## [GOAL]
Recast the material from the line containing "Click the lower-right" through the line containing "Where should I", both included, as a Markdown table with columns Entry and Content, one row per line, skipping blank lines. Leave the pictures out of your answer.

## [DATA PROVIDED]
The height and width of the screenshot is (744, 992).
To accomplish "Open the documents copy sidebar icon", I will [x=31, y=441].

---

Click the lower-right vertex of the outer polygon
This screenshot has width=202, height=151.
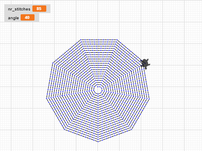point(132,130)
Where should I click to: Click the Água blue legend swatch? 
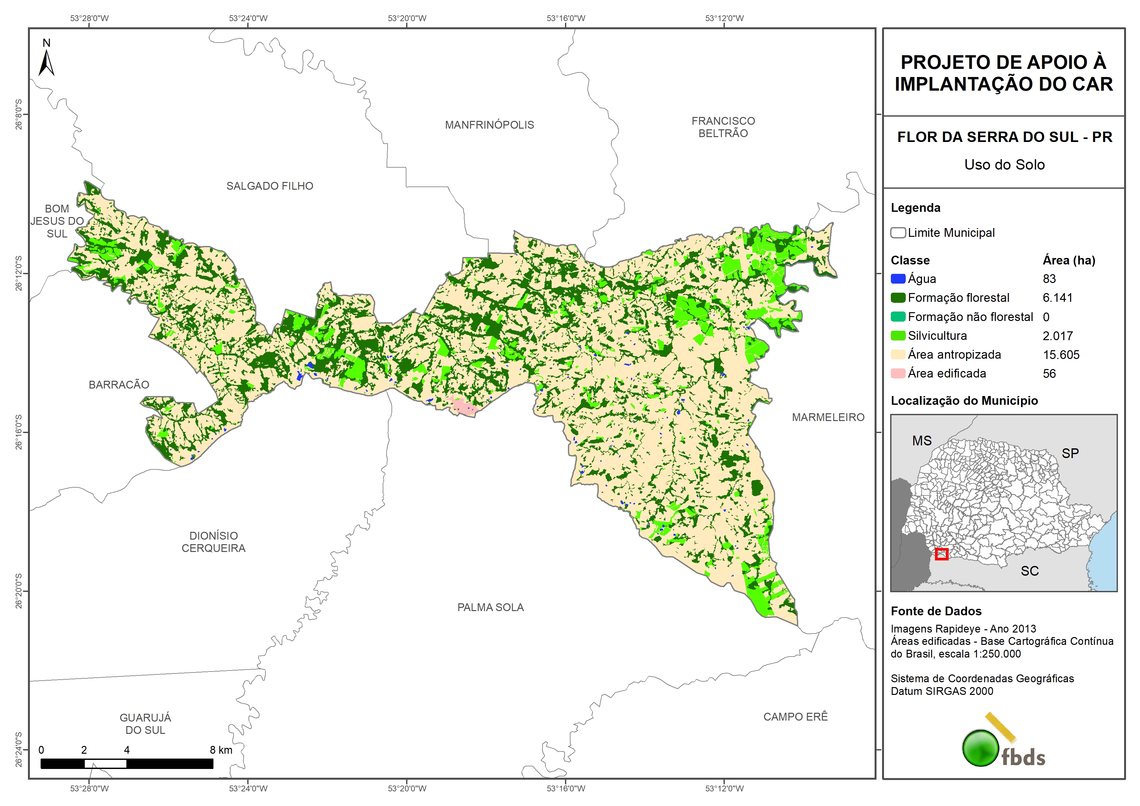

## [RESULT OF THE EXERCISE]
| Entry | Content |
|---|---|
| 1 | Click the lower-right vertex of the outer polygon |
| 2 | This screenshot has width=202, height=151. |
| 3 | point(132,130) |
| 4 | Where should I click to: Click the Água blue legend swatch?  |